Şehid Muhammed Mursi Kimdir? Hayatından can alıcı kesitler...

Mısır'da askeri darbeyle iktidardan uzaklaştırılan Mısır`ın ilk seçilmiş Cumhurbaşkanı 67 yaşındaki Muhammed Mursi, "casusluk" suçlamasıyla yargılandığı mahkeme salonunda şehid oldu. İşte şehidimizin hayatı…

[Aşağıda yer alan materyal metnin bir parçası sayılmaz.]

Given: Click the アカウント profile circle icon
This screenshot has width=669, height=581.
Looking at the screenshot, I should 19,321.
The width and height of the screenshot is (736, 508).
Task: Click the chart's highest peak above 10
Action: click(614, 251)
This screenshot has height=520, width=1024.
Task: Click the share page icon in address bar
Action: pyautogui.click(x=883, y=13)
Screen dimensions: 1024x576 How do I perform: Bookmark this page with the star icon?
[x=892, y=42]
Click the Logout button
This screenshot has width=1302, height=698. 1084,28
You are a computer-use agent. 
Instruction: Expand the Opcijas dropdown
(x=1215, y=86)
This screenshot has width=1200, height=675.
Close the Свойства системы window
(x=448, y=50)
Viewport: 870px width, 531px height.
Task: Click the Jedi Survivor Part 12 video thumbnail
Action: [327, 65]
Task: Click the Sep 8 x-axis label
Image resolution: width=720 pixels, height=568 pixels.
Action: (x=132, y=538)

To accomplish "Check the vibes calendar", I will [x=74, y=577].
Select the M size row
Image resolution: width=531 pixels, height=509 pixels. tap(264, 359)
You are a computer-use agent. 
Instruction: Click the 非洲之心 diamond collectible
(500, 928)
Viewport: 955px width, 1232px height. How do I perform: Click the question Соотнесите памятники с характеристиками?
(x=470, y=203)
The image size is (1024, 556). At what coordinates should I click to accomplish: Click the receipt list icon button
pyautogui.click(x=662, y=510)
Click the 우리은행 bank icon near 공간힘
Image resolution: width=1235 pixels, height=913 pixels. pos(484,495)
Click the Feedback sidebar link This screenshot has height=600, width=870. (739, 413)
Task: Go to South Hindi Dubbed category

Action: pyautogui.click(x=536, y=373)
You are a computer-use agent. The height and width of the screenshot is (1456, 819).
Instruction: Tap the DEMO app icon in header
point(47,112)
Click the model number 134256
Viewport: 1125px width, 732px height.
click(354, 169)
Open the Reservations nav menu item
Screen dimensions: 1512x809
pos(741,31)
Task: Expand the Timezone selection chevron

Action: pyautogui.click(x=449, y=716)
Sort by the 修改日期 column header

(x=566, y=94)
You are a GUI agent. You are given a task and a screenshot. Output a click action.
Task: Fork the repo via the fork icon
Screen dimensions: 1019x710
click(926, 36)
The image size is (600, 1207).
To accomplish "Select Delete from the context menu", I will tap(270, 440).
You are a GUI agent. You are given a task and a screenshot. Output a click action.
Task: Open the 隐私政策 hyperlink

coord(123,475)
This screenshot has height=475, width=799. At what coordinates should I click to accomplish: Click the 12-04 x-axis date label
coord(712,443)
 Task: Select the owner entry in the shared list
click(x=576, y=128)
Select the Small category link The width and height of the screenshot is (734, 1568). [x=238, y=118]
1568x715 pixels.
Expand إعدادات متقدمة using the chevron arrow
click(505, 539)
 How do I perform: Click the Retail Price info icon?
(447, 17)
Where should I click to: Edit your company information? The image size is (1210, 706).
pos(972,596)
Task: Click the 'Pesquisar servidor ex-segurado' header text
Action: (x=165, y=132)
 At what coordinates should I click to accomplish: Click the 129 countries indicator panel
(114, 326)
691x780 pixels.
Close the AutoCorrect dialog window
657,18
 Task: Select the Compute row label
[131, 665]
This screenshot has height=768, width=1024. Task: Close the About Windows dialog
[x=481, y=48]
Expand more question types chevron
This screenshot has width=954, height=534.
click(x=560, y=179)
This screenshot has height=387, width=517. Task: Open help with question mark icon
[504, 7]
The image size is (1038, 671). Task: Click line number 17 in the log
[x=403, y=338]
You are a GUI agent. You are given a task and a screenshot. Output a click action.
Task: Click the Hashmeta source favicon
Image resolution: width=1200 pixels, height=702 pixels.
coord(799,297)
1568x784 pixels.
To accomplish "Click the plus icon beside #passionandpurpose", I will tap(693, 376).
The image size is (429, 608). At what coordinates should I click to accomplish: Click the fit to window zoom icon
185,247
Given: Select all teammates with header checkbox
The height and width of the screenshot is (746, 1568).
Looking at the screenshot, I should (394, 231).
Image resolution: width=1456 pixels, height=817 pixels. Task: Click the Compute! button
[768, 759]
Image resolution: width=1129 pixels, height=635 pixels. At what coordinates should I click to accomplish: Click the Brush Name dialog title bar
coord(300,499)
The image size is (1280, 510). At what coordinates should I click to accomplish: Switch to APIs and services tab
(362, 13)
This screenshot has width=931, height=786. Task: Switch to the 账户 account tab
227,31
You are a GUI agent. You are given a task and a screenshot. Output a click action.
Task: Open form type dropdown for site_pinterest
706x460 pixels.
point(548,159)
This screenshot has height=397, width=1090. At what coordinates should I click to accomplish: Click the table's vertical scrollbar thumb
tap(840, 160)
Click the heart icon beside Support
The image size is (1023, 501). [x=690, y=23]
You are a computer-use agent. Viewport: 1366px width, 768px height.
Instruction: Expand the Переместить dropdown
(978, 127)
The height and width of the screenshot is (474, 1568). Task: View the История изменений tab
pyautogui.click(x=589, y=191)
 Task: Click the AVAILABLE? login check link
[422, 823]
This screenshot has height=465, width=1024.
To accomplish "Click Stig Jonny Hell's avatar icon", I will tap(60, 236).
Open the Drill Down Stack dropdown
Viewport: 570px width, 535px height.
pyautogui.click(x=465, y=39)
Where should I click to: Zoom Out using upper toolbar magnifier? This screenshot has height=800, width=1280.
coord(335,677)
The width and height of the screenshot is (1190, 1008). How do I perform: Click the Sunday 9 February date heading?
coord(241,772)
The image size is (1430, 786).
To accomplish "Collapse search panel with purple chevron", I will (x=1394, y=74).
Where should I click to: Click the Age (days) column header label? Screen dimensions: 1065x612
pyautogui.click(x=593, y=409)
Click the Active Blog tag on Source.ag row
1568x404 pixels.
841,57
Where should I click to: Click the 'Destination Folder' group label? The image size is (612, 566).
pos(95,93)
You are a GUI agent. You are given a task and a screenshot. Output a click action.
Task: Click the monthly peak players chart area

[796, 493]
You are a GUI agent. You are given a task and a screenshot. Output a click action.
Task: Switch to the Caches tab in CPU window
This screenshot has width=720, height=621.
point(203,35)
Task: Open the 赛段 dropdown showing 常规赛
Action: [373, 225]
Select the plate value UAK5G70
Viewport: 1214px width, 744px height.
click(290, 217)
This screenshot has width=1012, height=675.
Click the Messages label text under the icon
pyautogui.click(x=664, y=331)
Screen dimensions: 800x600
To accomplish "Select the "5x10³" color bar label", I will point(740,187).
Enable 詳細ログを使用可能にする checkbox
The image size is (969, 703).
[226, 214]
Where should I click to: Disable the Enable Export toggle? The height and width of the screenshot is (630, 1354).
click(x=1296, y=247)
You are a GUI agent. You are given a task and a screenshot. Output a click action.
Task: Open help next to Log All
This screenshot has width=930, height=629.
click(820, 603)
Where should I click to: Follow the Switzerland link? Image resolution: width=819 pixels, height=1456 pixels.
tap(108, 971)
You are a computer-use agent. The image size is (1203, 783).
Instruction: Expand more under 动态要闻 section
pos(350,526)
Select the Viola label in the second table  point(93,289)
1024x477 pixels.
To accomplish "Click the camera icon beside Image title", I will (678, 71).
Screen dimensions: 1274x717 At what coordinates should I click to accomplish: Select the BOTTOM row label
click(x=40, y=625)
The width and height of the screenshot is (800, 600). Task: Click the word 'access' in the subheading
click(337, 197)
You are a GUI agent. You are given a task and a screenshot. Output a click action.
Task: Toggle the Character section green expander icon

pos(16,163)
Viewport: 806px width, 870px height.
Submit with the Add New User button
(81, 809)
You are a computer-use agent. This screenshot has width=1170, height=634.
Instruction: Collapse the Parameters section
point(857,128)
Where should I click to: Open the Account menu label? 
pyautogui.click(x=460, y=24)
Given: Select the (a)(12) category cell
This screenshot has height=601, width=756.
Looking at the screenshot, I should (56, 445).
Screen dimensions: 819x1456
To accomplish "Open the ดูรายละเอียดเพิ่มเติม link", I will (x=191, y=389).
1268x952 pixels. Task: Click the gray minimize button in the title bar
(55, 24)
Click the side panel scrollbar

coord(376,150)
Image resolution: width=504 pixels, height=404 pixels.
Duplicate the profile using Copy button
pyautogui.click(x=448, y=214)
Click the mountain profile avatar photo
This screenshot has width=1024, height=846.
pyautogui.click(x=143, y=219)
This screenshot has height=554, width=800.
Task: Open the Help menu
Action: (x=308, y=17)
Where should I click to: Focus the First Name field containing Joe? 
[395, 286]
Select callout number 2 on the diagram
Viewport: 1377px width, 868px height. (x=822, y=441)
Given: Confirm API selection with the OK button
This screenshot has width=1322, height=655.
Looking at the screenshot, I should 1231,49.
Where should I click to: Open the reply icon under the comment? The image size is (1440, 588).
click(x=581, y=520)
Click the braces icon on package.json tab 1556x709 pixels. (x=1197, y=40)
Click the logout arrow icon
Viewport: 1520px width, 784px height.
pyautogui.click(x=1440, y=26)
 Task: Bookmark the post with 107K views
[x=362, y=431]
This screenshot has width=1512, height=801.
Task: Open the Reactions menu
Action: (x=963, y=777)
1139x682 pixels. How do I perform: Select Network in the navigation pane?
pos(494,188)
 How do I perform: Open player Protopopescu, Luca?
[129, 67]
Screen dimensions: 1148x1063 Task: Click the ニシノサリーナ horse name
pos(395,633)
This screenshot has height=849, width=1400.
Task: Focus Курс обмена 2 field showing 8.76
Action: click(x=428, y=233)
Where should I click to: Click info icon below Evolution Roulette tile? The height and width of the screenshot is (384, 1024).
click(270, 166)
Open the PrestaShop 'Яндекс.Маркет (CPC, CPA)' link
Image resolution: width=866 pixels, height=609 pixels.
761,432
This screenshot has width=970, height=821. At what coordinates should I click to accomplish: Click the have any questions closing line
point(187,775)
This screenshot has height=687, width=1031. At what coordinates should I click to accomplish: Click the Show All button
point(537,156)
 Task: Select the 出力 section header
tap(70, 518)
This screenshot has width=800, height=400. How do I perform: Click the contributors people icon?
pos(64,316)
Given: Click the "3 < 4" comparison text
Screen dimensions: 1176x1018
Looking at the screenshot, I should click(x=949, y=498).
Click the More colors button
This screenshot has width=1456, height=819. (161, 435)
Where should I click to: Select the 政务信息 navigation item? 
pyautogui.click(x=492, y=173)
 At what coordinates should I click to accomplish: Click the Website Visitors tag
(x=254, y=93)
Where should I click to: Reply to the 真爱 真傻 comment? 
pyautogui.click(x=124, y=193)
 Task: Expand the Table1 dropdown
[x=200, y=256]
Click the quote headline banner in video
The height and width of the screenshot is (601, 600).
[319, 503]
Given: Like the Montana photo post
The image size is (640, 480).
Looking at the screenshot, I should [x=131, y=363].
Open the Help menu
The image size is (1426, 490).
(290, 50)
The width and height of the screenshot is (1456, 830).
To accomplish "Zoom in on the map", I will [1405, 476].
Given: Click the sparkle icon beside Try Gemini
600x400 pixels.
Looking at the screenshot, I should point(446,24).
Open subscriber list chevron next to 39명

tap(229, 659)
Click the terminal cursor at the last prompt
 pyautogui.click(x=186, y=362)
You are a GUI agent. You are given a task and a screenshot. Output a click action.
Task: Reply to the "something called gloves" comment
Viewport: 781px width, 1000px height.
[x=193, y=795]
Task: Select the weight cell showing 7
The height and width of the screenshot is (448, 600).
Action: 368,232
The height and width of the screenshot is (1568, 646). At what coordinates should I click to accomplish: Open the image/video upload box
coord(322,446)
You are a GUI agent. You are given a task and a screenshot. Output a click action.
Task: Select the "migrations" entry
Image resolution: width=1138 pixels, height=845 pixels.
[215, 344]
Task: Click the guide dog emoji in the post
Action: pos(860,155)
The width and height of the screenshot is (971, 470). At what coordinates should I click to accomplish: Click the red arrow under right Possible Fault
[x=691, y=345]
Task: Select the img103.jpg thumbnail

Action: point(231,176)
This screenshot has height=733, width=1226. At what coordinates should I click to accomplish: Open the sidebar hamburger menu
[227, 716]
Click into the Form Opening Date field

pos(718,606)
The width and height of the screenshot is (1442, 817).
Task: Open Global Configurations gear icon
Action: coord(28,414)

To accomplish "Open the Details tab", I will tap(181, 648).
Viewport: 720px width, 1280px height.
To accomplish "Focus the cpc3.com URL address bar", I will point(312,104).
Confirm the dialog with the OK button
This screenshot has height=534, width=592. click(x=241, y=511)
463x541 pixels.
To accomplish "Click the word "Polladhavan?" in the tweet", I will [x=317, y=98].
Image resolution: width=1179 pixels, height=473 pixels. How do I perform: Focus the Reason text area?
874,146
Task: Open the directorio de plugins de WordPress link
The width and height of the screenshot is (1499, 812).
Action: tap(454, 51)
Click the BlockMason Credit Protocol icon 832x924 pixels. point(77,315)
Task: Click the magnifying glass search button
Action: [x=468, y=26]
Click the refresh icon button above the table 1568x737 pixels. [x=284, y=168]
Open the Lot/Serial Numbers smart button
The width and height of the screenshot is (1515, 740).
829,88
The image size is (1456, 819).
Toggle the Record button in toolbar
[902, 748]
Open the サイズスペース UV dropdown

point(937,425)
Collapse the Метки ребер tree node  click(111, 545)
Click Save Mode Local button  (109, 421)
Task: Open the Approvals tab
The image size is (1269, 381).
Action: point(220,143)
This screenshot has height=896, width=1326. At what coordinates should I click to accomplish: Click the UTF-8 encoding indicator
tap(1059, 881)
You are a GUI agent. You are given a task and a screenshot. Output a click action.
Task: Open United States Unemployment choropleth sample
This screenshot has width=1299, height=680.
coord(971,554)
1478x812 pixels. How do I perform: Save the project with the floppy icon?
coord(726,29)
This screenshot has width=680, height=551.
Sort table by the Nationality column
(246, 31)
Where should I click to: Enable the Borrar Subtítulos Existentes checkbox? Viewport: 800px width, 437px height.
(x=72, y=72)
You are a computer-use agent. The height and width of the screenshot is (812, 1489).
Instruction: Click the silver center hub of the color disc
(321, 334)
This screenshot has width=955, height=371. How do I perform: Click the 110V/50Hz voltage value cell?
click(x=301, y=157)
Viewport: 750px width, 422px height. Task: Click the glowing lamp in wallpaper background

Ekleme: 18.06.2019 11:33:20 / Güncelleme: 18.06.2019 12:25:33 / Araştırma
Destek için 

DOĞRUHABER

MUHAMMED MUHAMMED MURSÎ ÎSA EL-EYYAT:

Doğumu: Muhammed Mursi, 8 Ağustos 1951 tarihinde, Mısır`ın kuzeyindeki Şarkiye iline bağlı Eladva köyünde doğdu. Beş kardeşin en büyüğü olan Muhammed Mursi, ilk eğitimini orada aldı. Babası çiftçi, annesi ise ev hanımıydı. Mühendislik lisansını Kahire Üniversitesi`nde aldı (1975 ve 1978). Mühendislik doktorasını Güney Kaliforniya Üniversitesi`nde tamamladı (1982). Northridge Kaliforniya Eyalet Üniversitesi`nde yardımcı doçent oldu (1982-1985). Ardından eğitim vermek için Mısır`daki Zagazig Üniversitesi`ne geldi.

Fikir bakımdan yakın olduğu Müslüman Kardeşler hareketi içerisinde siyasete atıldı. Mursi, 2000 ve 2005 yılları arasında milletvekili oldu. Müslüman Kardeşler`in yasal olarak seçime katılmaları mümkün olmadığından parlamentoya bağımsız siyasetçi olarak girdi. Tam 5 yıl Mısır Halk Meclisi üyeliği yaptı. 2011 Mısır Devrimi`ne muhalif bir lider olarak destek verdi ve 30 Nisan 2011 tarihinde Müslüman Kardeşler`in kurduğu, Özgürlük ve Adalet Parti`sinin başkanı seçildi.

2012 Mısır cumhurbaşkanlığı seçimleri`nde Müslüman Kardeşler`in aday gösterdiği Hayrat Şatır`ın adaylığı düşünce, yerine Muhammed Mursi seçildi. Yoğun seçim kampanyası yürüttü. İlk turda %25.5 oy aldı ve ikinci tura girmeye hak kazandı. İkinci turda da %51.73 oy alarak, 5. cumhurbaşkanı oldu.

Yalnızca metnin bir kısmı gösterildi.